Bawaslu Temukan 805 Dugaan Pelanggaran Netralitas ASN

Politik  RABU, 07 OKTOBER 2020 , 08:04:00 WIB | LAPORAN: RMOL NETWORK

Bawaslu Temukan 805 Dugaan Pelanggaran Netralitas ASN

Ilustrasi Aparatur Sipil Negara/Net

RMOLBengkulu. Badan Pengawas Pemilu (Bawaslu) telah menemukan dan menerima laporan dugaan pelanggaran netralitas Aparatur Sipil Negara (ASN) pada penyelenggaraan Pilkada Serentak 2020 hingga mencapai 805 kasus.

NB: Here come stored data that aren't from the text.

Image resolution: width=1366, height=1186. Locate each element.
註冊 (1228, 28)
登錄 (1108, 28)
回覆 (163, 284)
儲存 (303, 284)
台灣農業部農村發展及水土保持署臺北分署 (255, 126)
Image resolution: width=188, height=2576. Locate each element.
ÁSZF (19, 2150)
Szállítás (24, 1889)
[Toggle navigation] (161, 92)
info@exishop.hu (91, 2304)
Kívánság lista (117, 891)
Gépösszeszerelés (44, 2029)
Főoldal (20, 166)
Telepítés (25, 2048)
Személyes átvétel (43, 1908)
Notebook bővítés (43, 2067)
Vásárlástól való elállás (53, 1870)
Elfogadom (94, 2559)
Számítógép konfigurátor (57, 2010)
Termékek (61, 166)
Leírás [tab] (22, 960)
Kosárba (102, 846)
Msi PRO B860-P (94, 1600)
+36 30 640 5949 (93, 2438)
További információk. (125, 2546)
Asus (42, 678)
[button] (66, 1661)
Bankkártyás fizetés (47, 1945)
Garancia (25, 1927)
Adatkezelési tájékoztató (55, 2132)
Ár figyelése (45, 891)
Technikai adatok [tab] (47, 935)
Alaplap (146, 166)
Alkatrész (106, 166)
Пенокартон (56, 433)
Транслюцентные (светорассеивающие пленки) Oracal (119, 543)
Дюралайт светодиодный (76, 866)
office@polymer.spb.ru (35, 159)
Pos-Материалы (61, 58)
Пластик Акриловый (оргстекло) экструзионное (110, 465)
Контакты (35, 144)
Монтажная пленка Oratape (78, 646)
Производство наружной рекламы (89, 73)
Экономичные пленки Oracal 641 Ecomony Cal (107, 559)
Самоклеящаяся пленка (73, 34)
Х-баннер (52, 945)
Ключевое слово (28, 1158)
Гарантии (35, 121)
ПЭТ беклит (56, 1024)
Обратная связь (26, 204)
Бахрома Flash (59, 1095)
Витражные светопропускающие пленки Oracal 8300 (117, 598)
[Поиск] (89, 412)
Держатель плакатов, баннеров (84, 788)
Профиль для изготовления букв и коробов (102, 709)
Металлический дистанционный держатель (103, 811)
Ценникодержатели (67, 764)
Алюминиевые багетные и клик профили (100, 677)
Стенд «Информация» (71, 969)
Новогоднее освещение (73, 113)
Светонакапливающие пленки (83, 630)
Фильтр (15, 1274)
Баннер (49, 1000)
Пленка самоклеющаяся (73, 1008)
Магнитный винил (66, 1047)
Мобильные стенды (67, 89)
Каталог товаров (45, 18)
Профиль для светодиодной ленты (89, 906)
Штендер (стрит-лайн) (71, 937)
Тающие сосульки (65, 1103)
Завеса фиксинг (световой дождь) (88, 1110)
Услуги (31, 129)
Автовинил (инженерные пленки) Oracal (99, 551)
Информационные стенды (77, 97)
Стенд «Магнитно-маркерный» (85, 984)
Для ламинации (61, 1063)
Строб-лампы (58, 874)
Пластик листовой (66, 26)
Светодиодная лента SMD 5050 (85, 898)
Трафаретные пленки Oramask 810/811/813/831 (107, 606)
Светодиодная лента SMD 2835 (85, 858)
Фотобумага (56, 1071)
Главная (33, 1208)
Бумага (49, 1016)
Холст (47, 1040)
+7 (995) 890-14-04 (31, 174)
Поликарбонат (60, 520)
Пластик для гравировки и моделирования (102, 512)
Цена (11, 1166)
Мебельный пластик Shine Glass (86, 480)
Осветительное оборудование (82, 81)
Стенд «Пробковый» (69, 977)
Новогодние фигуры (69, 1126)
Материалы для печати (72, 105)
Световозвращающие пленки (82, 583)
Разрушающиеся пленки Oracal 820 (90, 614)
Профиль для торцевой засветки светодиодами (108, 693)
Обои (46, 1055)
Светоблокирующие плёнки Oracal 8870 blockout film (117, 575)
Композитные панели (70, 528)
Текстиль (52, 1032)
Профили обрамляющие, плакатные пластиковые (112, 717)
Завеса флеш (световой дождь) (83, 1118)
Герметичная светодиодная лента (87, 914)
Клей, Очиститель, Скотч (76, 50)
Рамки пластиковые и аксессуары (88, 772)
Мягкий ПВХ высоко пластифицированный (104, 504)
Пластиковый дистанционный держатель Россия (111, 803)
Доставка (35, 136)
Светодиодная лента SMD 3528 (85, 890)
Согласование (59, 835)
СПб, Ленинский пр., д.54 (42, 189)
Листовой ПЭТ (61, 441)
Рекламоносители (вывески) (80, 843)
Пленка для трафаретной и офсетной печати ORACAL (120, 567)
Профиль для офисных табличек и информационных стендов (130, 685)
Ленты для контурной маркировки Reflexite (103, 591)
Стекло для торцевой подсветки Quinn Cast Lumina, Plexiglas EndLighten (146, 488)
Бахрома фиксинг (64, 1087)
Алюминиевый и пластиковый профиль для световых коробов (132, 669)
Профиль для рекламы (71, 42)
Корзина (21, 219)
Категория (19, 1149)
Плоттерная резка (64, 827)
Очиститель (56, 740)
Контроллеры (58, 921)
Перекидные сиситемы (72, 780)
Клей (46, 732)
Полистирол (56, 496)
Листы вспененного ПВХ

Berdasarkan data Biro Teknis Pengawasan dan Potensi Pelanggaran (TP3) Bawaslu yang diterima Kantor Berita Politik RMOL, Selasa (6/10), 805 kasus dugaan pelanggaran netralitas ASN yang tercatat itu berasal dari laporan dan temuan di lapangan.

Untuk temuan di lapangan, Bawaslu mencatat sebanyak 744 kasus dugaan pelanggaran ASN. Sementara untuk laporan yang diperoleh dari masyarakat sebanyak 61 kasus.

Namun dari total jumlah yang tercatat hingga 4 Oktober kemarin, sudah ada 81 dugaan yang dinyatakan bukan pelanggaran.

Adapun dugaan pelanggaran yang direkomendasikan Bawaslu untuk ditindaklanjuti Komisi Aparatur Sipil Negara (KASN) sebanyak 719 kasus. Namun sisanya, yaitu 5 kasus, tengah diproses KASN.

Menariknya, 719 dugaan pelanggaran yang sudah direkomendasi ke KASN itu didominiasi dengan kasus ASN yang memberi dukungan ke Paslon melalui Media Sosial, yakni sebanyak 284 kasus.
 
Sementara untuk kasus dugaan pelanggaran netralitas ASN terbanyak lainnya mengenai ASN yang menghadiri atau megikuti acara silaturahmi, sosialisasi, atau bakti sosial Bakal Paslon atau Parpol sebanyak 108 kasus.

Kemudian ada 104 kasus dugaan pelanggaran mengenai ASN yang melakukan pendekatan atau mendaftarkan diri pada salah satu partai politik.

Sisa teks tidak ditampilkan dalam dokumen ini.